> Your assignment: Copy out the entries that follow exactly, leaving every picture behind.

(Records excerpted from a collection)

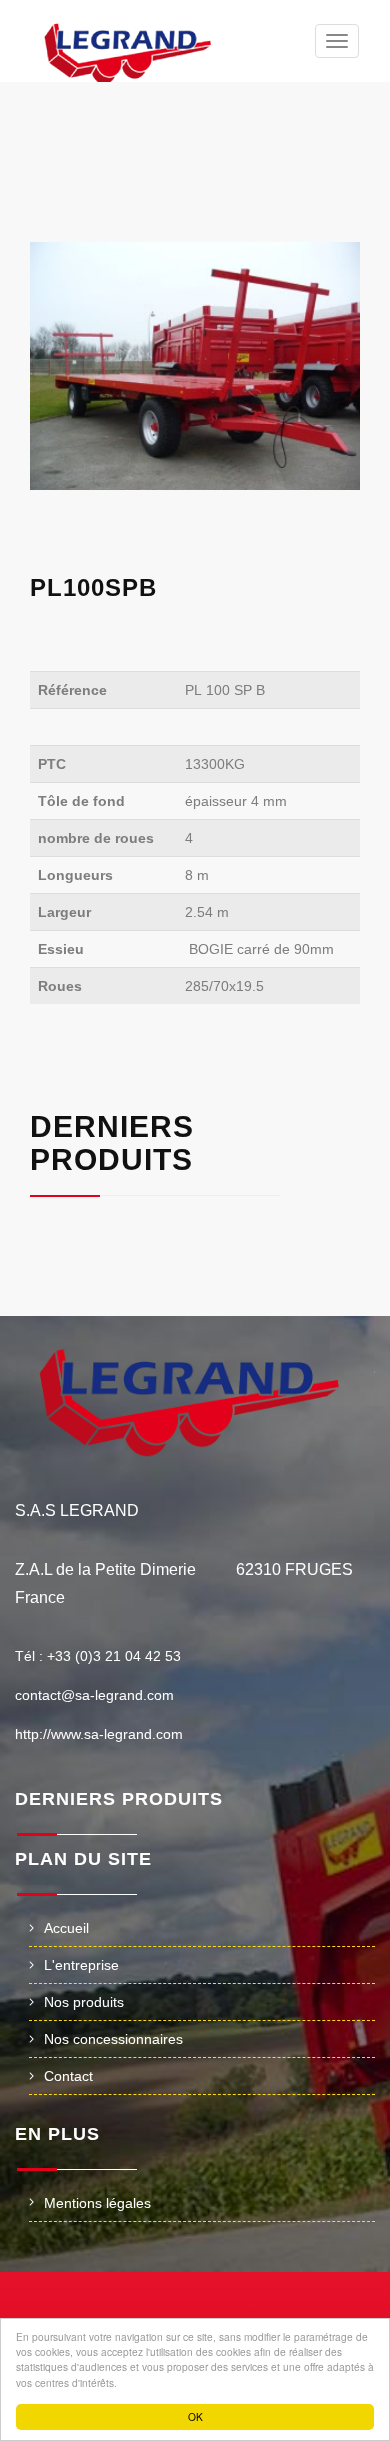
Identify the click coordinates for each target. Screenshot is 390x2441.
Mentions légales (97, 2203)
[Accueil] (131, 53)
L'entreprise (81, 1965)
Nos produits (84, 2002)
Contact (68, 2076)
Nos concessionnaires (113, 2039)
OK (195, 2416)
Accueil (66, 1928)
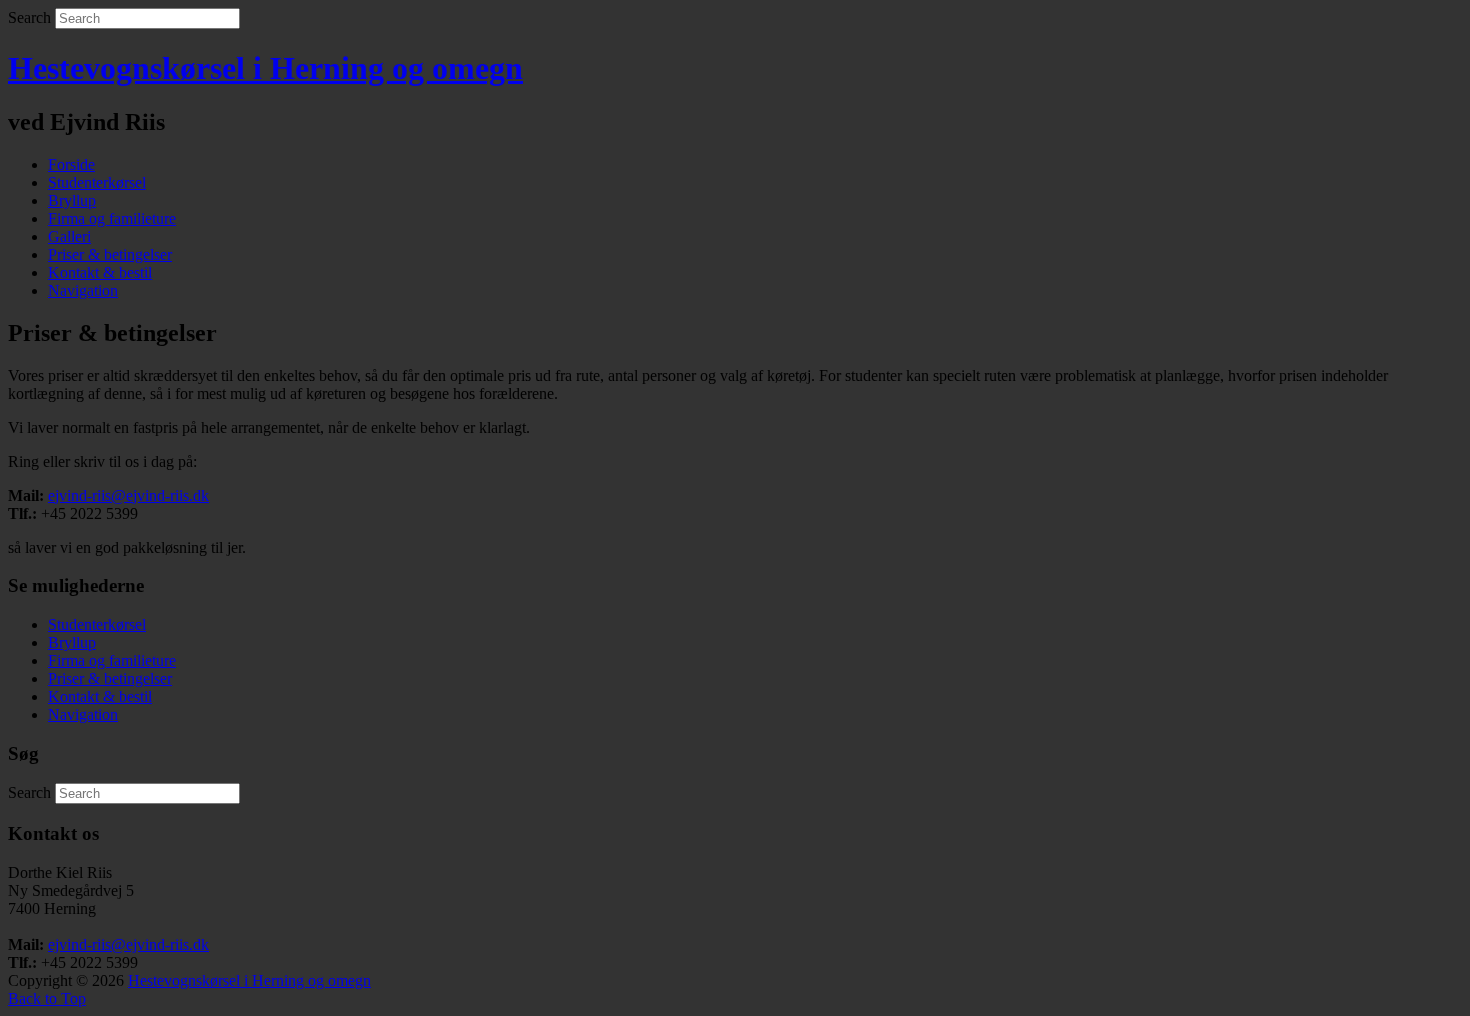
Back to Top (47, 998)
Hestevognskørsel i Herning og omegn (265, 68)
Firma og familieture (112, 218)
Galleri (69, 236)
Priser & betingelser (110, 254)
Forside (71, 164)
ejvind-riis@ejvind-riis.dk (128, 495)
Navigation (83, 290)
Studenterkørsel (97, 182)
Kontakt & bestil (100, 272)
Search (29, 17)
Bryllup (72, 200)
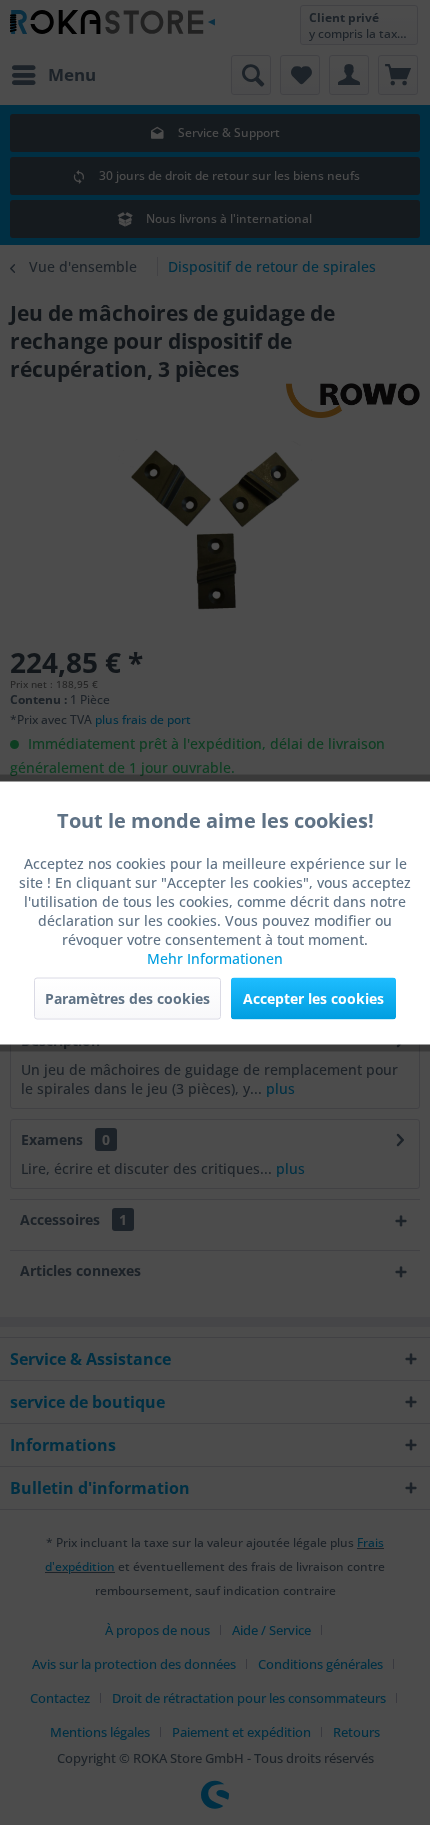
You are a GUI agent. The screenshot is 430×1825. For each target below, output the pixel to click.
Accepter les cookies (313, 997)
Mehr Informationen (215, 957)
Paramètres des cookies (127, 997)
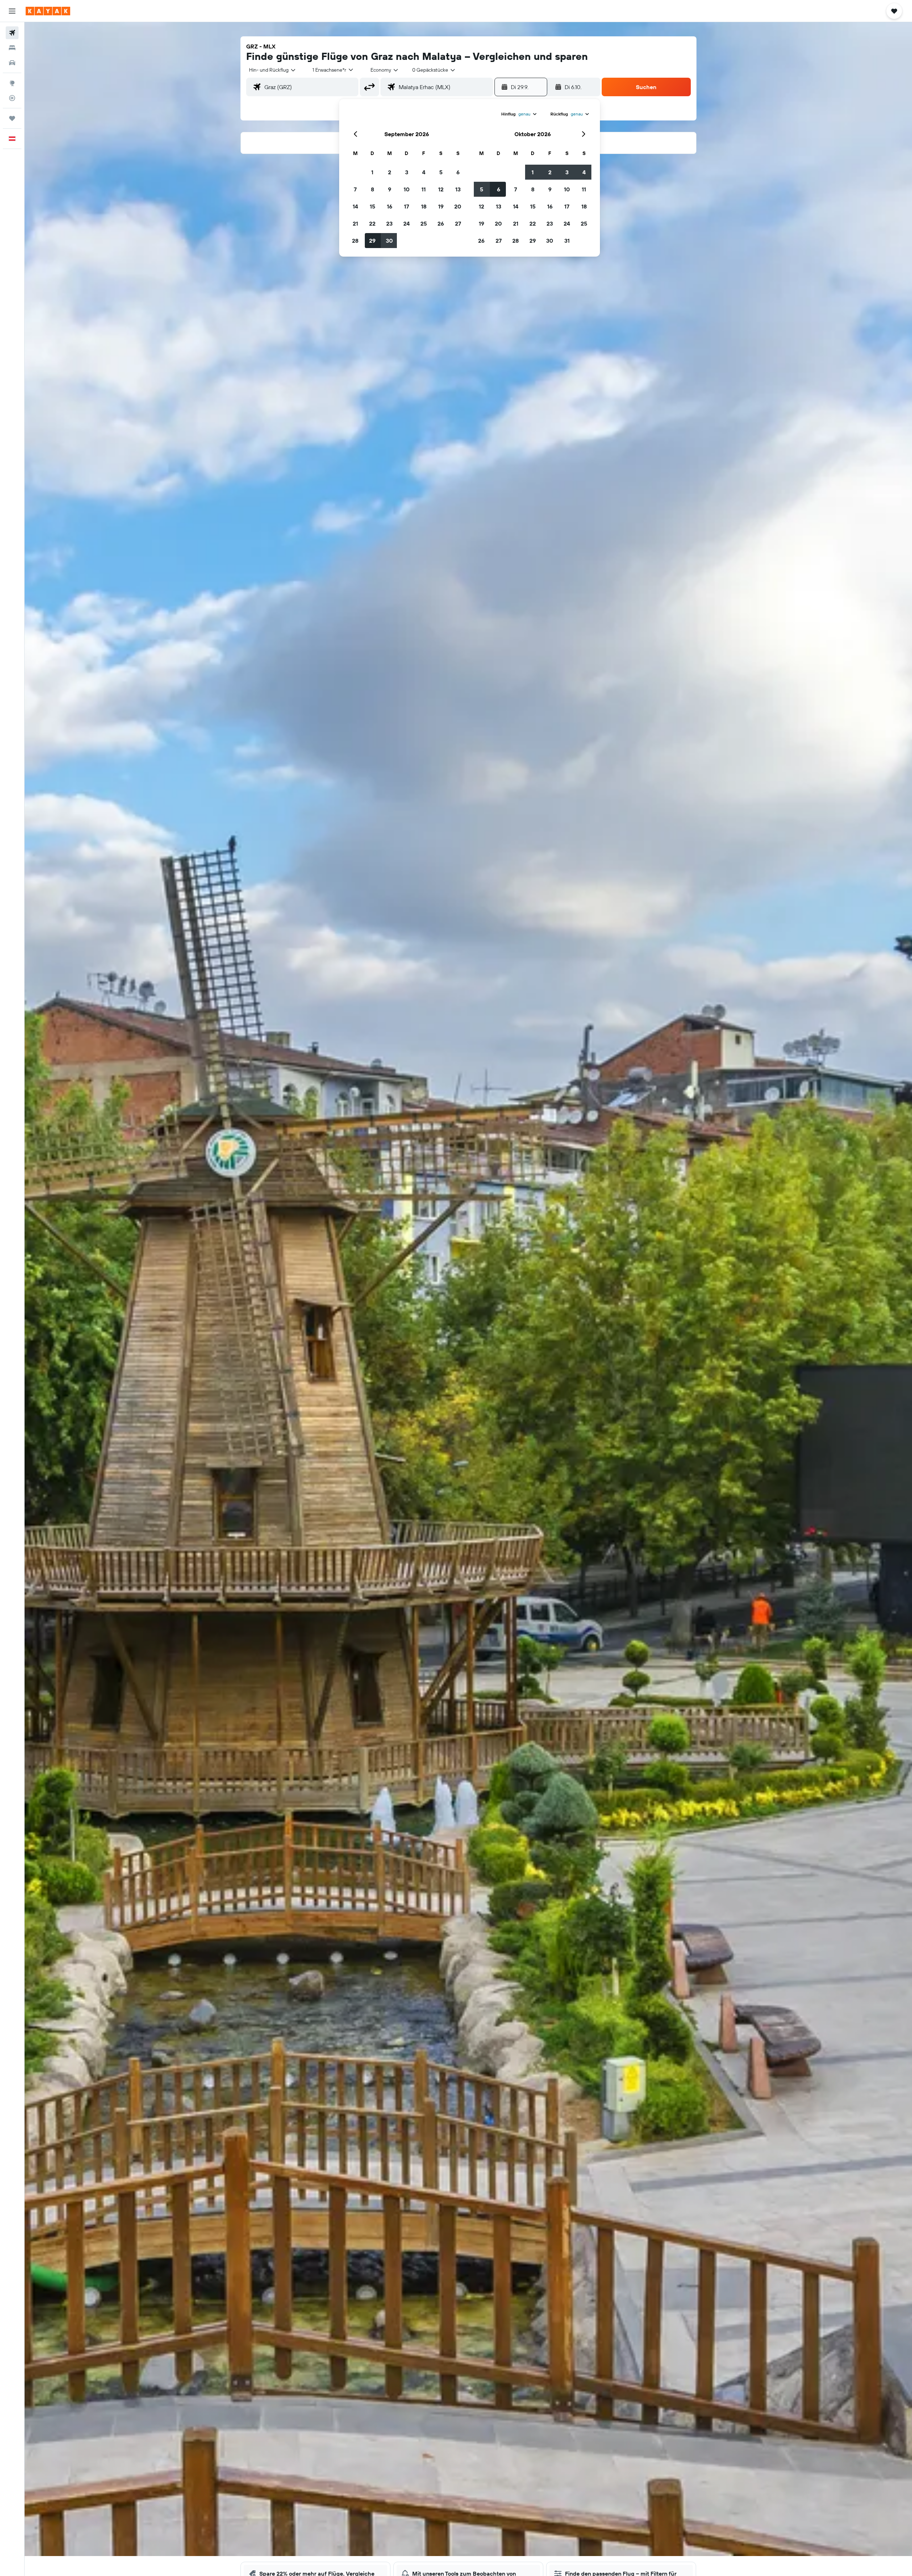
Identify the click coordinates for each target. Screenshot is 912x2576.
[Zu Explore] (12, 83)
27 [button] (458, 223)
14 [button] (355, 206)
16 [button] (389, 206)
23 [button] (389, 223)
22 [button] (372, 223)
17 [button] (406, 206)
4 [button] (423, 172)
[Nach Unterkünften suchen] (12, 48)
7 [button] (355, 189)
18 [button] (423, 206)
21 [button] (355, 223)
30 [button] (389, 240)
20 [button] (457, 206)
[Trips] (12, 118)
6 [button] (458, 172)
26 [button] (440, 223)
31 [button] (567, 240)
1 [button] (372, 172)
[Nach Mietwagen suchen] (12, 63)
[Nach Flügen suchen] (12, 33)
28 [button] (355, 240)
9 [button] (389, 189)
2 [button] (389, 172)
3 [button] (406, 172)
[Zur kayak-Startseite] (48, 11)
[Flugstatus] (12, 98)
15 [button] (372, 206)
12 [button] (441, 189)
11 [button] (423, 189)
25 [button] (423, 223)
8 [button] (372, 189)
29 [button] (372, 240)
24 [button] (406, 223)
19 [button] (441, 206)
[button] (12, 11)
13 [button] (458, 189)
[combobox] (272, 69)
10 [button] (407, 189)
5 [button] (440, 172)
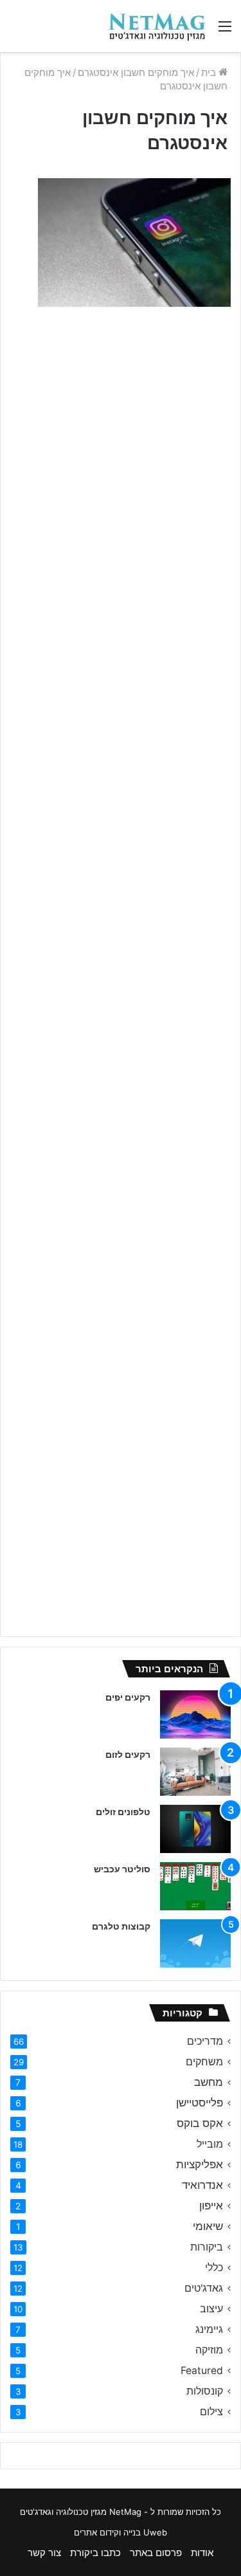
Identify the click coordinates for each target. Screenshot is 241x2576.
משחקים (204, 2062)
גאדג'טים (203, 2288)
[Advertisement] (120, 448)
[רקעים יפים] (195, 1714)
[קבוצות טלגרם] (195, 1943)
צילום (211, 2412)
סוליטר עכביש (122, 1868)
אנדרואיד (202, 2185)
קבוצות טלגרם (121, 1926)
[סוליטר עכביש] (195, 1886)
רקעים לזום (127, 1754)
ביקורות (206, 2247)
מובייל (210, 2144)
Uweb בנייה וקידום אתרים (120, 2532)
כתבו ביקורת (95, 2552)
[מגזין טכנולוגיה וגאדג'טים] (157, 26)
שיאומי (208, 2226)
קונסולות (204, 2391)
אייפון (211, 2205)
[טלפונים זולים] (195, 1829)
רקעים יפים (127, 1697)
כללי (214, 2267)
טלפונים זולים (123, 1811)
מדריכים (205, 2041)
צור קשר (44, 2552)
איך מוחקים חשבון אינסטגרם (136, 72)
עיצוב (211, 2309)
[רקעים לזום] (195, 1772)
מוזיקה (209, 2350)
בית (210, 72)
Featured (202, 2370)
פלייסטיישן (199, 2102)
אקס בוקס (200, 2123)
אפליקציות (199, 2164)
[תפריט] (225, 30)
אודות (202, 2552)
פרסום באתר (156, 2552)
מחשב (208, 2082)
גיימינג (209, 2329)
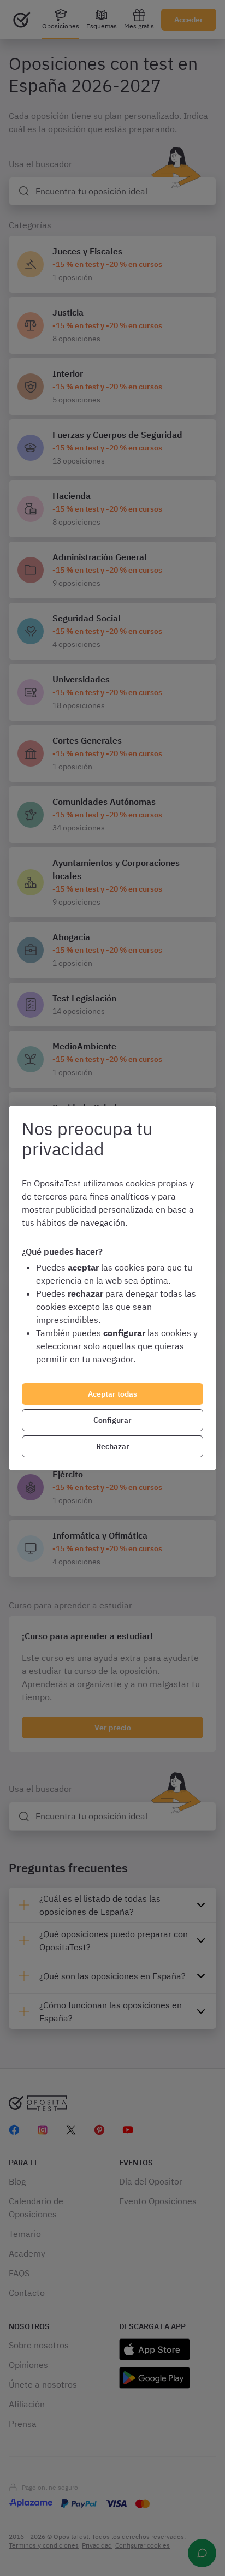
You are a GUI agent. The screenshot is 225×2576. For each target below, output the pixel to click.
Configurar (112, 1420)
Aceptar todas (112, 1394)
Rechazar (112, 1446)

> Exercise output:
Identify the click coordinates for each target. Screenshot is 390x2441.
Mentions légales (97, 2203)
[Accueil] (131, 53)
L'entreprise (81, 1965)
Nos produits (84, 2002)
Contact (68, 2076)
Nos concessionnaires (113, 2039)
OK (195, 2416)
Accueil (66, 1928)
Back to Top (47, 998)
Hestevognskørsel i Herning og omegn (265, 68)
Firma og familieture (112, 218)
Galleri (69, 236)
Priser & betingelser (110, 254)
Forside (71, 164)
ejvind-riis@ejvind-riis.dk (128, 495)
Navigation (83, 290)
Studenterkørsel (97, 182)
Kontakt & bestil (100, 272)
Search (29, 17)
Bryllup (72, 200)
You are a GUI agent. The screenshot is 430×1825. For each target below, output the pixel to click.
Accepter les cookies (313, 997)
Mehr Informationen (215, 957)
Paramètres des cookies (127, 997)
Identify the click coordinates for each target. Screenshot is 912x2576.
[Zu Explore] (12, 83)
27 [button] (458, 223)
14 [button] (355, 206)
16 [button] (389, 206)
23 [button] (389, 223)
22 [button] (372, 223)
17 [button] (406, 206)
4 [button] (423, 172)
[Nach Unterkünften suchen] (12, 48)
7 [button] (355, 189)
18 [button] (423, 206)
21 [button] (355, 223)
30 [button] (389, 240)
20 [button] (457, 206)
[Trips] (12, 118)
6 [button] (458, 172)
26 [button] (440, 223)
31 [button] (567, 240)
1 [button] (372, 172)
[Nach Mietwagen suchen] (12, 63)
[Nach Flügen suchen] (12, 33)
28 [button] (355, 240)
9 [button] (389, 189)
2 [button] (389, 172)
3 [button] (406, 172)
[Zur kayak-Startseite] (48, 11)
[Flugstatus] (12, 98)
15 [button] (372, 206)
12 [button] (441, 189)
11 [button] (423, 189)
25 [button] (423, 223)
8 [button] (372, 189)
29 [button] (372, 240)
24 [button] (406, 223)
19 [button] (441, 206)
[button] (12, 11)
13 [button] (458, 189)
[combobox] (272, 69)
10 [button] (407, 189)
5 [button] (440, 172)
Identify the click coordinates for each target. Screenshot is 241x2576.
משחקים (204, 2062)
גאדג'טים (203, 2288)
[Advertisement] (120, 448)
[רקעים יפים] (195, 1714)
[קבוצות טלגרם] (195, 1943)
צילום (211, 2412)
סוליטר עכביש (122, 1868)
אנדרואיד (202, 2185)
קבוצות טלגרם (121, 1926)
[סוליטר עכביש] (195, 1886)
רקעים לזום (127, 1754)
ביקורות (206, 2247)
מובייל (210, 2144)
Uweb בנייה וקידום אתרים (120, 2532)
כתבו ביקורת (95, 2552)
[מגזין טכנולוגיה וגאדג'טים] (157, 26)
שיאומי (208, 2226)
קונסולות (204, 2391)
אייפון (211, 2205)
[טלפונים זולים] (195, 1829)
רקעים יפים (127, 1697)
כללי (214, 2267)
טלפונים זולים (123, 1811)
מדריכים (205, 2041)
צור קשר (44, 2552)
איך מוחקים חשבון אינסטגרם (136, 72)
עיצוב (211, 2309)
[רקעים לזום] (195, 1772)
מוזיקה (209, 2350)
בית (210, 72)
Featured (202, 2370)
פלייסטיישן (199, 2102)
אקס בוקס (200, 2123)
אפליקציות (199, 2164)
[תפריט] (225, 30)
אודות (202, 2552)
פרסום באתר (156, 2552)
מחשב (208, 2082)
גיימינג (209, 2329)
You are a GUI agent. The screenshot is 225×2576. For each target below, output the pixel to click.
Configurar (112, 1420)
Aceptar todas (112, 1394)
Rechazar (112, 1446)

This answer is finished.